I intend neither self-aggrandisement nor self-debasement in
saying this. Neither do I imply any criticism of normal people. It’s just a
fact of life. So how do I define normal, you might ask. Normal is the set of social, intellectual and
spiritual parameters within which 90% of people function.
So, to all those abnormal people out there: hello. Nice to
make your acquaintance. We’ll never meet, but at least we can pretend to be
part of a select club – the 10% Club, where unlike but compatible minds meet.
* * *
I haven’t posted any music for a while, have I? The
following is rather nice if you’re into gentle melancholy. The accompanying video
doesn’t match the title at all, but at least most of the images are conducive
to the music. It needs to be watched full screen.
8 comments:
I can totally relate to you on this, Mr Beazley. My own mother used to sometimes say to me, "you're such a strange girl... why don't you try to be more like so and so..." Didn't really bother me much, really, not in a hurt my feelings sort of way. But i've often got tired of being told that i'm odd, or hearing about someone else saying it to someone else. It has made me feel bad, at times. The worst is, "you're wierd, but in a cool way." My strangeness really isn't that strange, i don't think, and mostly manifests itself, at first anyway, as a bit of social awkwardness.
Perhaps we're really aliens in human people bodies.
Not saying that you're strange... that's just the word that came out while typing the above about myself.

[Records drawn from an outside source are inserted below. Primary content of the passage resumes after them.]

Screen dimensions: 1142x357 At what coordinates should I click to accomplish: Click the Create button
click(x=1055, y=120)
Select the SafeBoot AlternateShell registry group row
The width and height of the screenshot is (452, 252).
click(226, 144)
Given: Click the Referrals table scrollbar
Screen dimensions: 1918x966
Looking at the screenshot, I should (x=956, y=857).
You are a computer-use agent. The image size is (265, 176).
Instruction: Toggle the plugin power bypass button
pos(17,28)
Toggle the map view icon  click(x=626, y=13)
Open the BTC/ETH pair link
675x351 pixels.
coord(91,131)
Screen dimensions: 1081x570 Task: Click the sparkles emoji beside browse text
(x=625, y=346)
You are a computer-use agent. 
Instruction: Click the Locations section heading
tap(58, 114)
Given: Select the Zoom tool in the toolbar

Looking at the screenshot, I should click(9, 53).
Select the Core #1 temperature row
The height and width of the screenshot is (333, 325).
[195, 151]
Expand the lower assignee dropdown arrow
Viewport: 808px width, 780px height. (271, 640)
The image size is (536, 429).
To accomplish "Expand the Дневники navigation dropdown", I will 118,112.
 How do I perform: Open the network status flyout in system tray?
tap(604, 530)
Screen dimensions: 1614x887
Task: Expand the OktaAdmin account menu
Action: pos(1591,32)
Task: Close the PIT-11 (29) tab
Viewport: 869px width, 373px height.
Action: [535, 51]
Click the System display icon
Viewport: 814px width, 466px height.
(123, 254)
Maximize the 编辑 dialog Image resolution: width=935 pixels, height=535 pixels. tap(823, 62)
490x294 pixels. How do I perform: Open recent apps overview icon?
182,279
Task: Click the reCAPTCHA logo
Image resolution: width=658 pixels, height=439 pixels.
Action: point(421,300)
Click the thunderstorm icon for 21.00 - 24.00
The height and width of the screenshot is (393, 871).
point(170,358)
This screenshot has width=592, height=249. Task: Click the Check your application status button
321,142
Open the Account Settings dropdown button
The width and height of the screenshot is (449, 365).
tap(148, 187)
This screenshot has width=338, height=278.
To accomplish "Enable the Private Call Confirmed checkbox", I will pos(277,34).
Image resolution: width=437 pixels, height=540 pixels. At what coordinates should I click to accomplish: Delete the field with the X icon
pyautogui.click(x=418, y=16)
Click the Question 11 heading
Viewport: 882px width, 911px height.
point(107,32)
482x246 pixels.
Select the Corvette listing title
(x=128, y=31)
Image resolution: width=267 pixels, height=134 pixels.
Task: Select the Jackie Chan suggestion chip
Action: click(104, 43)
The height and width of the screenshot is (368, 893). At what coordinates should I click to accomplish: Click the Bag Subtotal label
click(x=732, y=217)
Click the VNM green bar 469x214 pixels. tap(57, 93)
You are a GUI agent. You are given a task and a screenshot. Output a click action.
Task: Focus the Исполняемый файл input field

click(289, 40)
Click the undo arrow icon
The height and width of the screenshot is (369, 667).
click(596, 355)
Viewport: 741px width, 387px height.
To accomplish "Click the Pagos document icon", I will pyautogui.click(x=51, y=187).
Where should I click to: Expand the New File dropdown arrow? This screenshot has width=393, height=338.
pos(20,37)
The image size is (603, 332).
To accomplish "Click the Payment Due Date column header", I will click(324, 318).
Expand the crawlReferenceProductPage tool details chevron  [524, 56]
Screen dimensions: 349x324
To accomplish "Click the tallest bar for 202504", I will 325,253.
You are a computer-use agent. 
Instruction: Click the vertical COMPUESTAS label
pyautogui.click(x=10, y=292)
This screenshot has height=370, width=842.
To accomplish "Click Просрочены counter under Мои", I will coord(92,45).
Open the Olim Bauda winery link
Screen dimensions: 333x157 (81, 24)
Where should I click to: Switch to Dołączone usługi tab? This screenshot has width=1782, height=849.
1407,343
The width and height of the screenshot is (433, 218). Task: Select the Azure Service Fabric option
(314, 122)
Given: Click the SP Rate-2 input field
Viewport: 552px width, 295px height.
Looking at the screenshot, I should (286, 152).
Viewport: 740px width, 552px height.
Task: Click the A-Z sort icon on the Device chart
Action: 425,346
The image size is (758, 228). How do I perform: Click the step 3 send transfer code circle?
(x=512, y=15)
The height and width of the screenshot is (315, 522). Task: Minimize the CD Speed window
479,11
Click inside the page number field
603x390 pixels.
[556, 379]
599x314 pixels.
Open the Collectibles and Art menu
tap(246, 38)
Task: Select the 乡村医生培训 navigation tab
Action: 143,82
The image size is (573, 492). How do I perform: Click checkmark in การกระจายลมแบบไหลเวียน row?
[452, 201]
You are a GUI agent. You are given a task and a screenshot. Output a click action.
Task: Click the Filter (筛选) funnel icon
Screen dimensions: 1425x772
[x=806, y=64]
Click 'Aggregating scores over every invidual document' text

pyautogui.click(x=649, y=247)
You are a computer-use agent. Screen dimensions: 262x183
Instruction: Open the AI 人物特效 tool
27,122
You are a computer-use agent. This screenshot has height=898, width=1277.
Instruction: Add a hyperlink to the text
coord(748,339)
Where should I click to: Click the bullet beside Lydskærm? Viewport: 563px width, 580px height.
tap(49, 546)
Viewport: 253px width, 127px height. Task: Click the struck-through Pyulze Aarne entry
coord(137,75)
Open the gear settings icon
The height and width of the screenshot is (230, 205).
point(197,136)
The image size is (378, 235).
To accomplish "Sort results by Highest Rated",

I've been told, "You have to learn to follow the crowd." Yeah, right.
Andrea: If you call me strange, I'll happily agree. If a normal person calls me strange, I'll laugh at them. How's that?
Sara: I'm sure that following the crowd is a recipe for contentment, but only if you're made that way. If you're not, it becomes an intolerable pressure and makes you feel false. At least, that's how I've found it works.
The problem with this is that it tends to lead you towards isolation. That you can get used to. The bigger problem arises when, having got used to it, your world is 'polluted' (my term, and a subjective one, I know) by normal people encroaching intolerably on your space - and there's nothing you can do about it. Finding 'unpolluted' space in a modern, crowded country like Britain is almost impossible unless you're rich.
There is a strange man in the shire,
Whom we in the States all admire,
He walks to and fro,
And doesn't like snow,
And never throws books on the fire.
MM
A poem? For me? Thank you, MM. Nobody has ever written me a poem before.
You're welcome! And now I'll have to come up with another one using your new poetic format.
MM
Two in one lifetime? I might wither!